9) The proposed rule would impose significant costs on advisers with custody of crypto assets that are not funds or securities, as they would need to find alternative arrangements for storing these assets. This could create a burden on these advisers, and this could give an advantage to larger firms that have the resources to comply with the rule.
10) The proposed rule would require advisers to obtain certain reports from qualified custodians, which may be difficult to obtain or may result in additional costs. The costs would depend on factors such as the types of assets the adviser has custody of and the heterogeneity in these asset types. For example, an adviser that has custody of client assets that are relatively homogenous may only have to monitor a single market for custodial services, whereas an adviser with custody of many different types of assets would likely incur higher costs in monitoring and determining whether custodial services are available in multiple markets.
11) The proposed rule would also require advisers to segregate client assets from the adviser's assets and its related person's assets in circumstances where the adviser has custody. This would result in additional costs for advisers.
12) The proposed rule would impose additional requirements on advisers that custody digital assets, which may harm the development of the digital asset market.
13) The proposed rule would create a disadvantage for U.S. advisers competing with foreign advisers that are not subject to similar requirements and, thus, drive business overseas.
14) The proposal could be considered to impose additional requirements on both investment advisers and accountants without clear evidence that these requirements are necessary to protect client assets in the case where an adviser uses a qualified custodian that is not a bank. If the qualified custodian is not a bank, the adviser must enter into a written agreement with the qualified custodian that the adviser reasonably believes is capable of, and intends to, comply with the agreement and the obligations the qualified custodian is responsible for under the surprise examination requirement. The proposal would require the adviser to also enter into a written agreement with the accountant that the adviser reasonably believes is capable of, and intends to, comply with the agreement and the obligations the accountant is responsible for under the surprise examination requirement. This additional requirement for a written agreement with the accountant could be seen as imposing additional requirements on both the adviser and the accountant without clear evidence that such requirements are necessary to protect client assets.
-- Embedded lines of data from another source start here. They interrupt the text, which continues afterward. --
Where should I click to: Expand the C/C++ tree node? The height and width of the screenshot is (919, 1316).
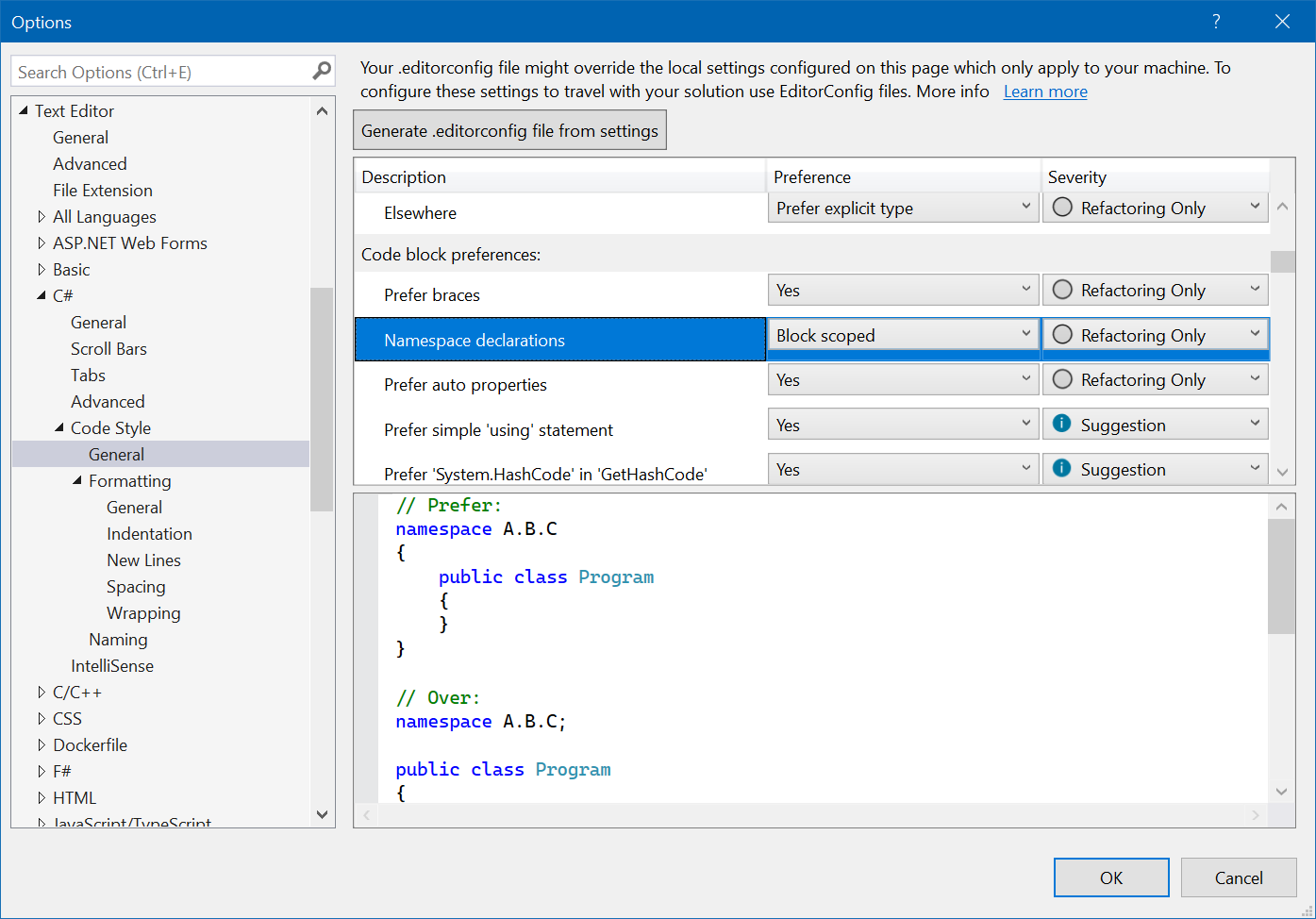point(42,692)
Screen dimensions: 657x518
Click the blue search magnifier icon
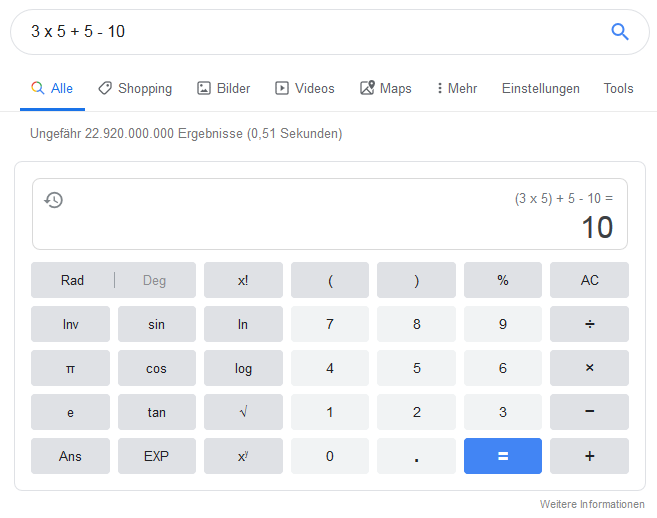pyautogui.click(x=620, y=32)
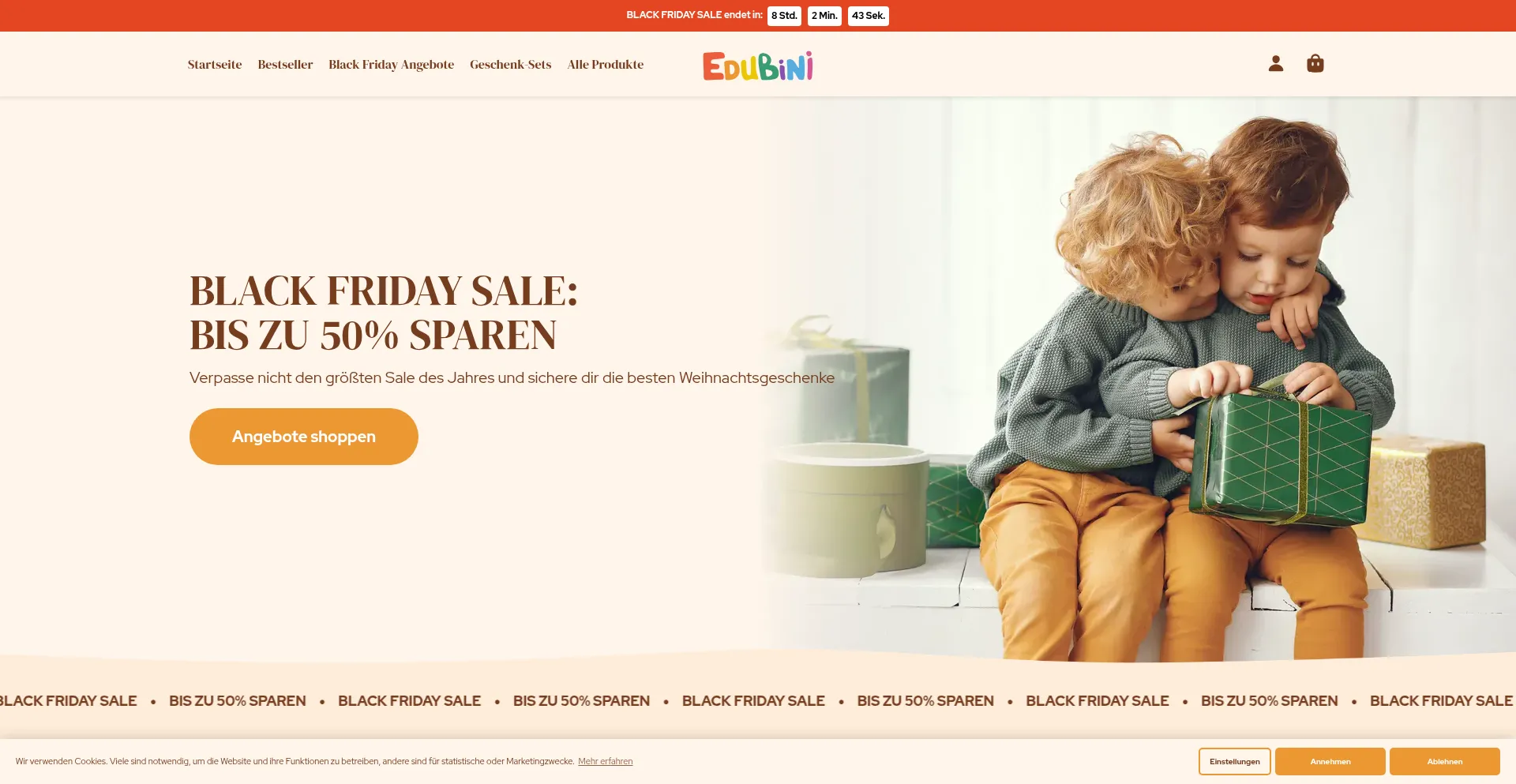
Task: Accept cookies with Annehmen button
Action: point(1330,762)
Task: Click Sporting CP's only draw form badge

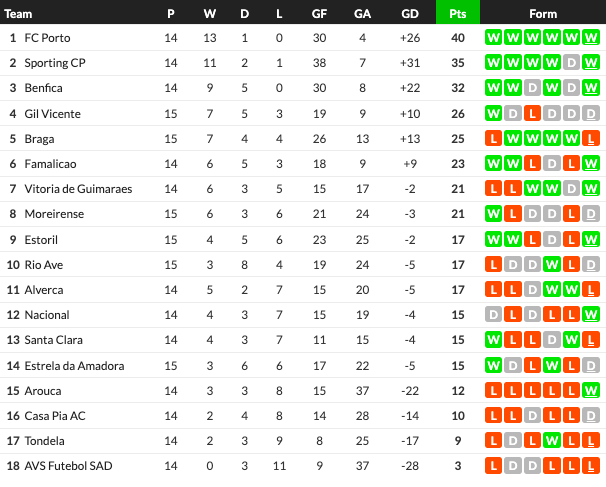Action: 573,63
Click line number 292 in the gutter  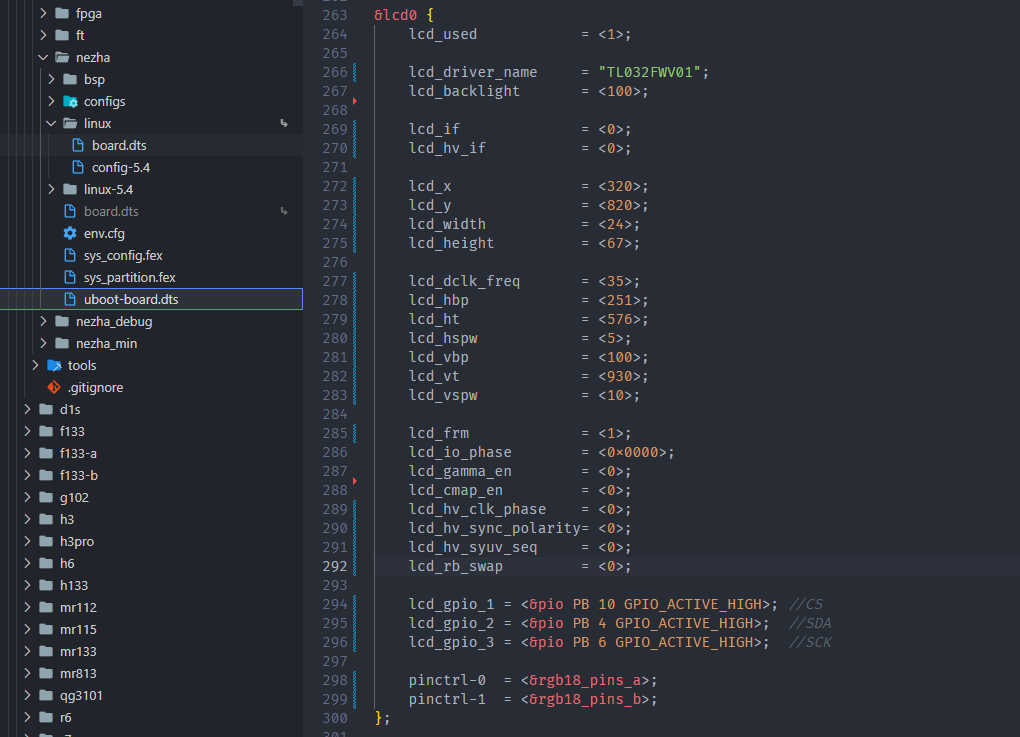334,566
15) The proposed rule would result in high and unnecessary aggregate ongoing annual costs. The SEC itself estimates that the proposed rule would lead to $21 million to $322 million direct costs for advisers, which are certainly low estimates and do not take into account much larger secondary costs for little or no benefit and all the aforementioned harms.
In summary, it is important to consider the potential impacts of the proposed rule and whether it is necessary to protect client assets. I argue that it clearly does not.